▶ _EXCERPT TO READ_:
Depression: “I’ll never be as happy as I was with them.”
Research shows that breakups alter brain function, including areas of the brain associated with motivation and productivity. For some of us, it might feel impossible to get out of bed in the morning. Or like no amount of sleep is enough. Or like the moment you zone out, a wave of intrusive thoughts flood your conscience.
IMHO, this stage is the most debilitating of the five. Days feel extra long, so you feel inclined to sleep the sadness and anxiety away.
At this stage, try not to punish yourself for your lack of motivation.
The most important thing to understand is though the sadness and exhaustion feel intense and endless, they do go away; this is not your new normal.
Getting exercise might be the last thing you want to do, but exercise is recommended during these depressive episodes. If exercise seems like too much to bear, try setting small goals throughout your day, like cleaning one room or making yourself a comforting meal.
Acceptance: “This really happened. What now?”
Acceptance doesn’t mean that you no longer love your ex-partner. Acceptance also doesn’t mean that the life you shared with them matters less.
True acceptance means understanding that even though you may not agree with the circumstances of your breakup, or even if you feel as though you didn’t get the closure you wanted: you accept that what happened, happened. How do we move forward?
Dealing with the logistics of a breakup
If you were living with your partner, you might have to deal with the painful process of relocating, which includes mourning the space you shared. You may not have the privilege of dealing with logistics when you’re ready to. You may have to push through during some of your lowest emotional points. Try leaning on friends and/or family for help with logistics.
Embracing the unknown
The only predictable thing in life is that life is unpredictable. The truth is that you don’t know what will happen, and the unknown can be terrifying. But it can also be enlivening. Instead of dwelling on the happiness you once felt, embrace the notion that future opportunities, places, and people may bring you even more happiness.
4 Tips for Coping with a Breakup
Avoid triggers
There is truth to “out of sight, out of mind”. If there are objects in your immediate vicinity that are constant reminders, best to tuck them away. There’s no need for a dramatic burning ritual or paper-shredder rampage. Just be kind to yourself by avoiding objects that could trigger upsetting feelings.

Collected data
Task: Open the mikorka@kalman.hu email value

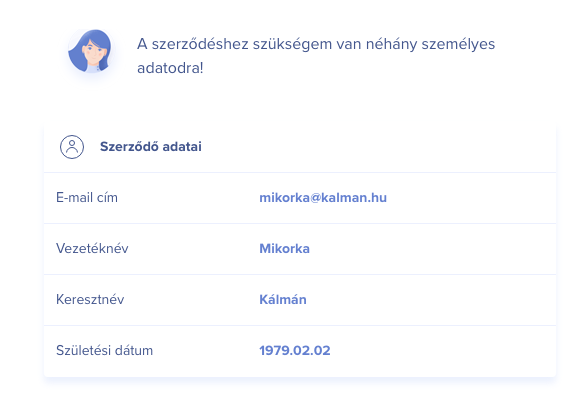Action: tap(323, 198)
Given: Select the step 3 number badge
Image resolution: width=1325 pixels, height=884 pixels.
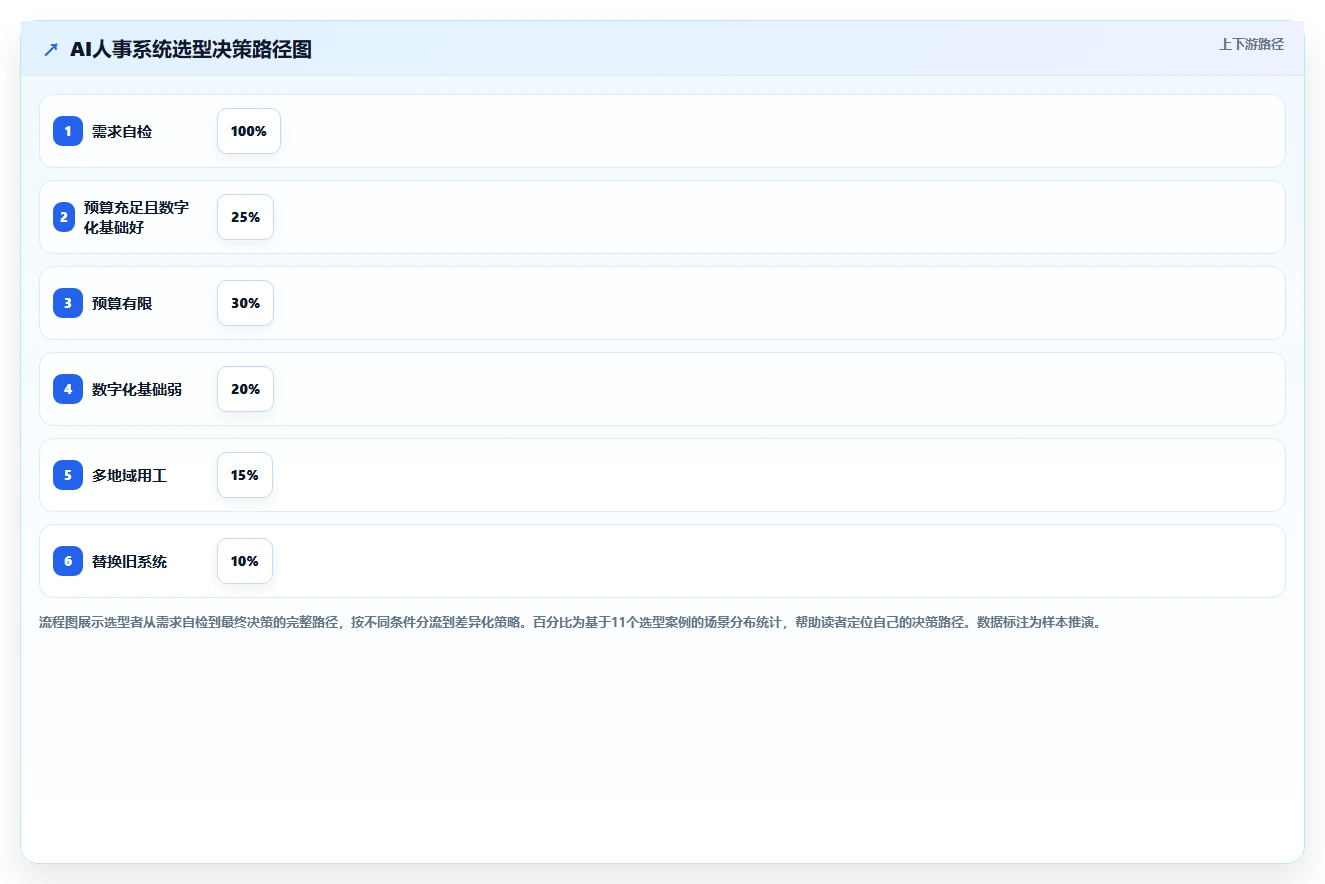Looking at the screenshot, I should tap(68, 303).
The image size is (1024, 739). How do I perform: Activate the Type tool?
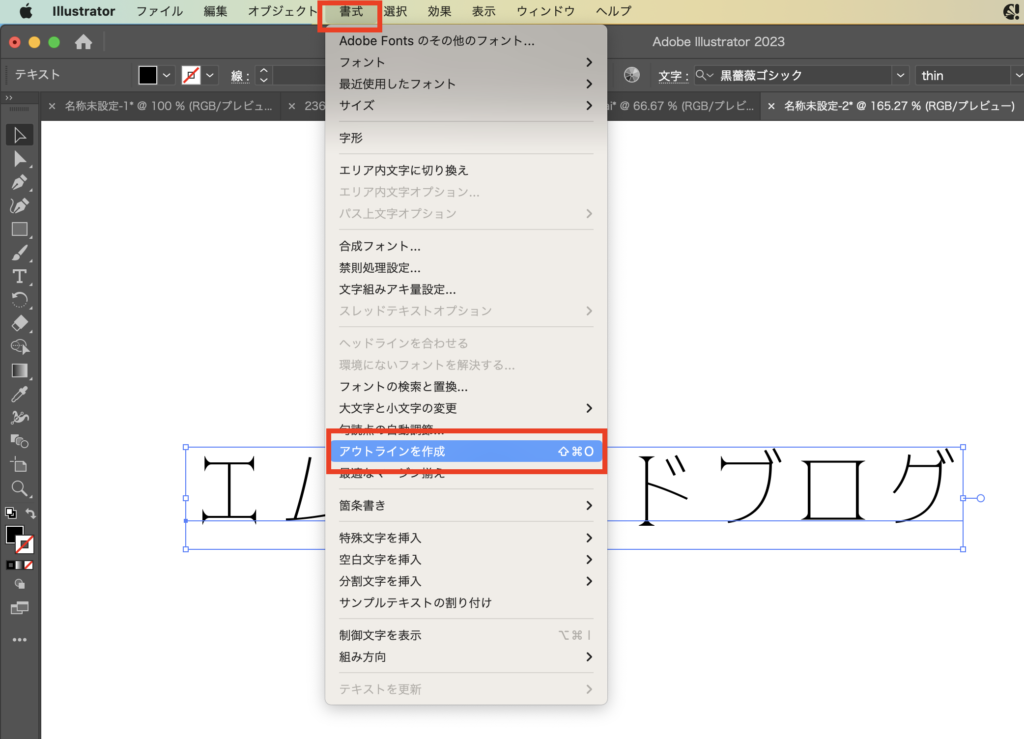[x=20, y=276]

▶ _WORK INSTRUCTION 1_:
Answer these questions using the text on coping with a breakup:
(a) According to the research it cites, what do breakups alter?
(b) What are the two things acceptance does not mean?
(c) Who does it suggest leaning on for help with logistics?
▶ _WORK INSTRUCTION 2_:
Carry on the text on coping with a breakup, starting after its final sentence.

▶ _WRITTEN REPLY 1_:
(a) Brain function, including areas of the brain associated with motivation and productivity.
(b) That you no longer love your ex-partner, and that the life you shared with them matters less.
(c) Friends and/or family.

▶ _WRITTEN REPLY 2_:
Don’t doom-scroll
You might be tempted to scroll through old photos and videos and reminisce on the good times. Ultimately, this is a form of self-torture. Like with material reminders, there is no need to delete everything (unless you feel like you need to, for your healing). But try to avoid the trap of doom-scrolling.
We also live in a time where your Instagram Reels and TikTok algorithm knows you’re going through a breakup. Thankfully, the “not interested” button exists.
Spend time with loved ones
Love isn’t exclusive to romantic relationships. When we’ve made our partners our whole world, it’s easy to unintentionally neglect other loved ones in our lives. This is the time to spend time with the people you love and care about.
Accept their support, but try to be patient with the advice you receive. There’s no doubt that most of it comes from a place of love, but some of it may not feel as helpful as intended. Patience and compassion, for yourself and the ones you love, are key.
Seek professional help when grieving a breakup
We’ll say it again: breakup grief IS grief, plain and simple. Many licensed therapists work with grieving folks every day and they can help you cope with this difficult transition. And yes, it is extremely common. There is no shame in receiving help to navigate grief of any kind.
You’re not the first or only person grieving a relationship.
This isn’t just a platitude; you’re really not alone.
Relationship grief may alter your sense of identity. For many of us, our partners quite literally felt like our other halves, and without them, you feel like you’re not whole anymore. But with time and the right support, you’ll soon be whole again. You got this.